When I first started doing my Leo Mazzone study, people would say, “Hey, you should hire him and make all of your pitchers better; he’s a lot cheaper than what you’d have to pay to get a player.” But that’s generally not the case, even though I identified cases where some managers are better. A team might say, “If we can’t replace a player, maybe it makes sense to go out and get a good manager; Cincinnati went out and got Dusty Baker, so we should go out and get Dusty Baker.” But the thing is, Cincinnati’s success probably had a lot more to do with Joey Votto and the other players they‘ve acquired.

DL: That said, if a team like Pittsburgh were to hire a Joe Torre, would they not increase fan interest and, as a result, sell more tickets?

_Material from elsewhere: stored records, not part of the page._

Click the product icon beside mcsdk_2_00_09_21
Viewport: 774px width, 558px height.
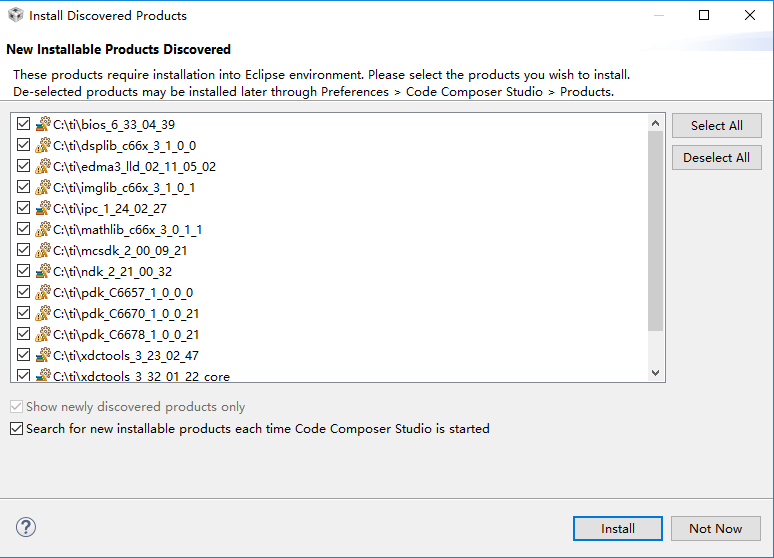point(43,250)

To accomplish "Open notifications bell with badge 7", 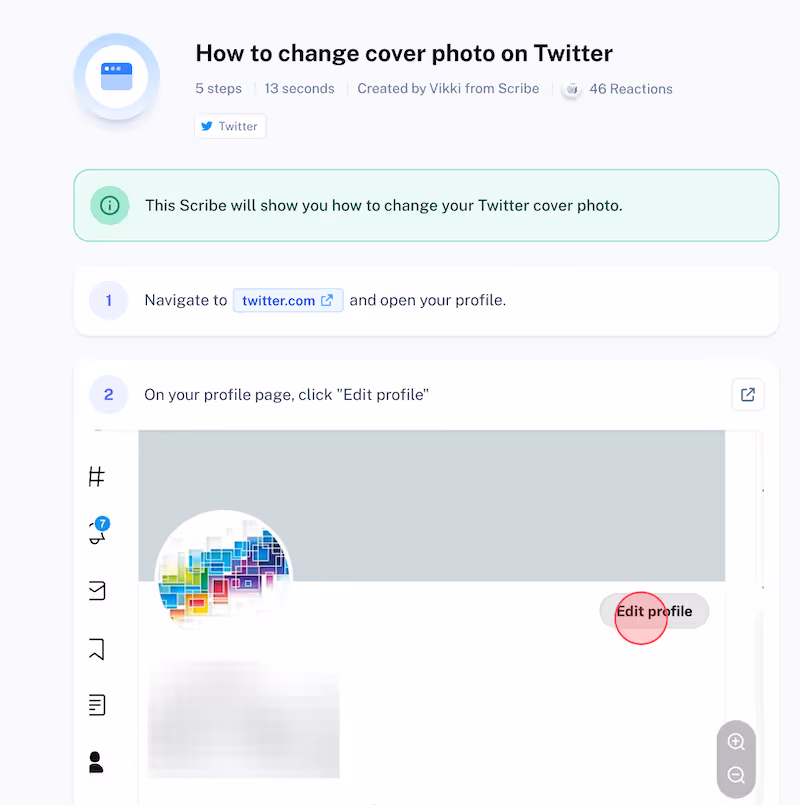I will (x=98, y=531).
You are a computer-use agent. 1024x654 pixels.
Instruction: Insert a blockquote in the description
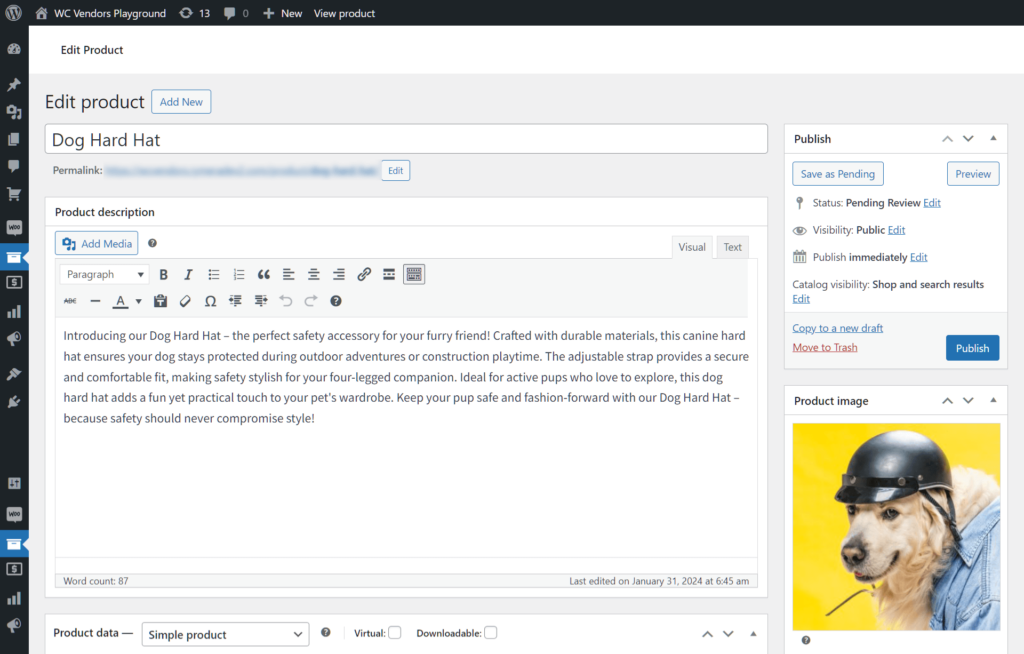coord(264,274)
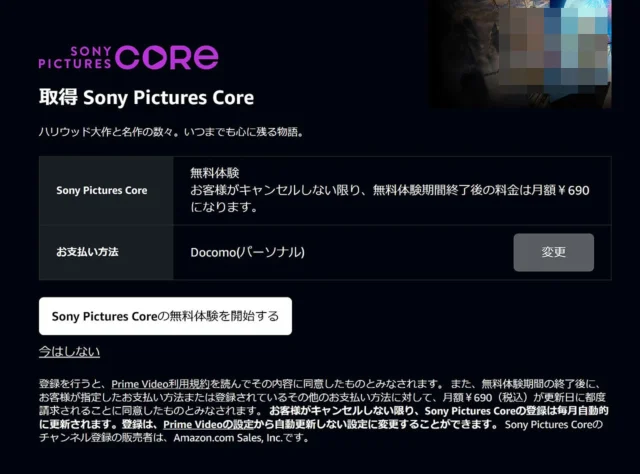
Task: Click the Docomo(パーソナル) payment text
Action: 247,252
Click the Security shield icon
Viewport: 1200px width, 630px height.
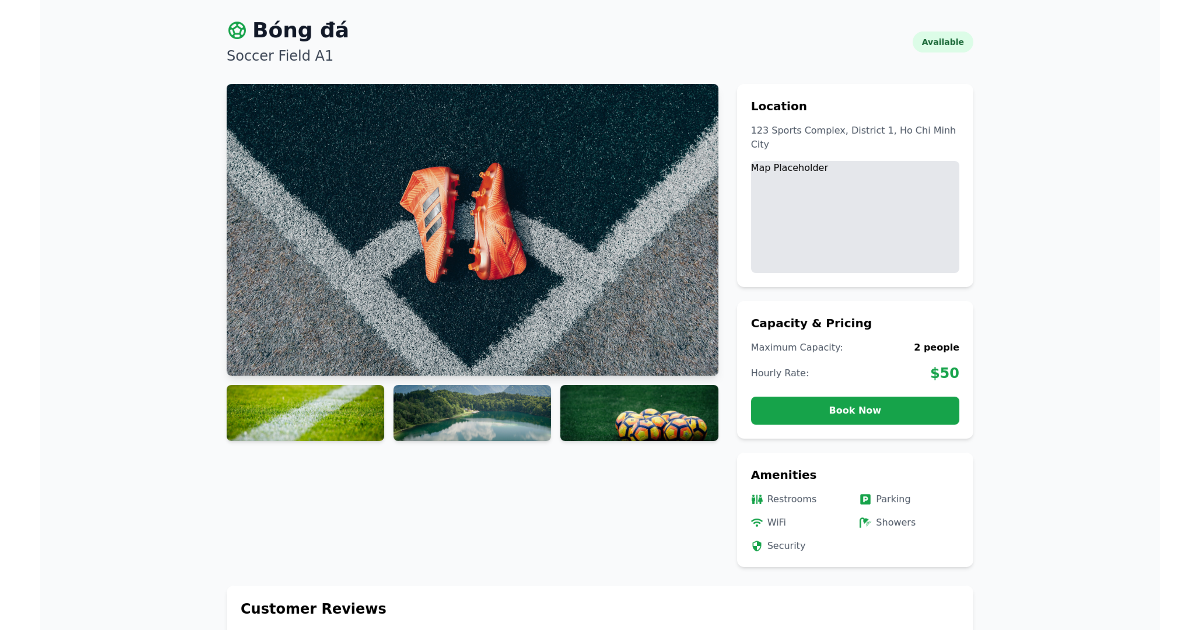[x=757, y=545]
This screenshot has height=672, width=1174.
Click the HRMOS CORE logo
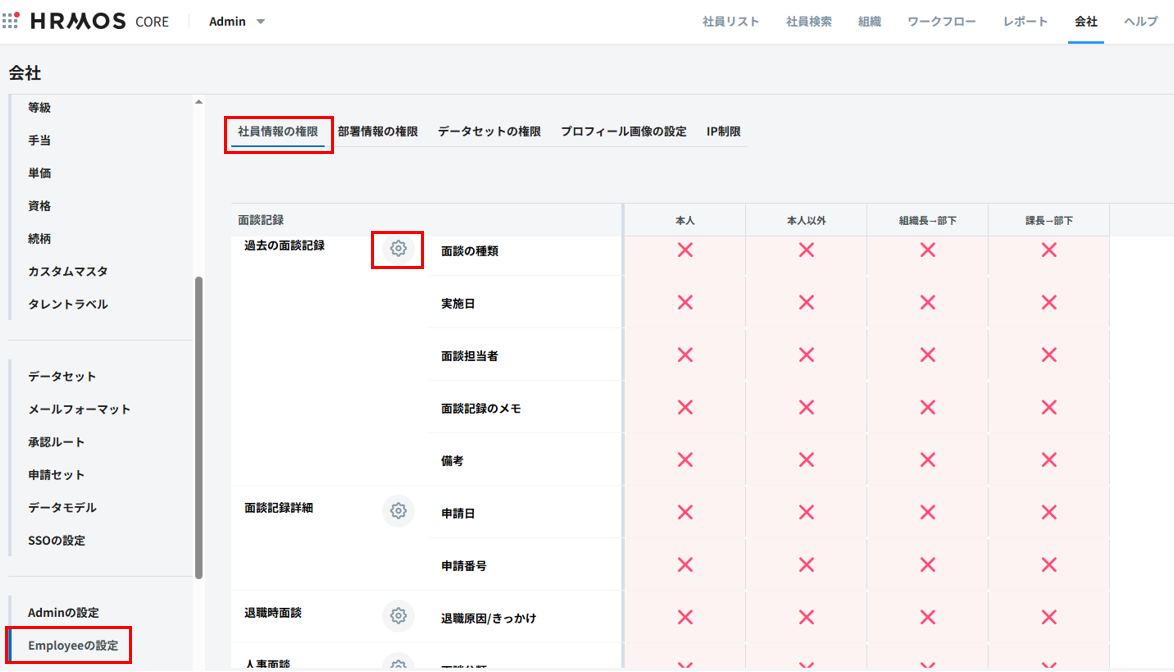(100, 21)
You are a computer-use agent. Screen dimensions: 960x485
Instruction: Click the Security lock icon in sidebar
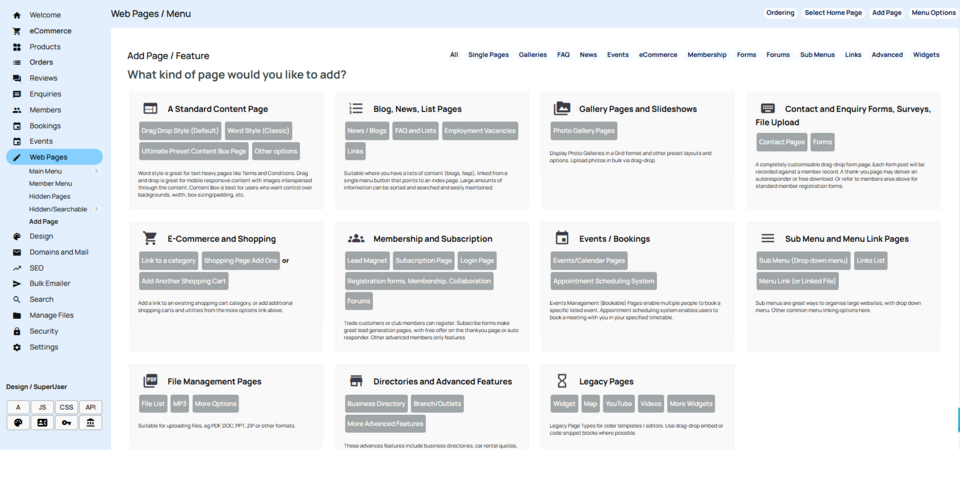pos(17,331)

JCB: I think that can help, and I have looked at fan responses to manager hiring. One of the things I found was that when teams hire a new manager—and this is in the middle of the season, so we can hold the talent as being pretty constant—it increases attendance by about 1,000 per game. So if the Pirates wanted to signal to their fans that they want to try to get better, and they said, “Let’s pay Torre $3 million a year; that gets us 1,000 more fans per game so we can sell more tickets and more concessions,” it might be worth it even if it doesn’t make the team any better.

On the flip side, you can also ask, “Is that money better spent in player development or going out to get a player who can help us win?” One of the things we know is that winning matters, so I would err on the side of trying to get better players, but there certainly is an aspect where you can excite the fan base with a manager, especially a big-name manager. I think that’s one of the reasons we see so many of these retread managers who are constantly getting fired and then rehired. They have a reputation, so fans know the name and go, “Oh, we must be trying to win, because we spent a lot of money to hire this guy.”   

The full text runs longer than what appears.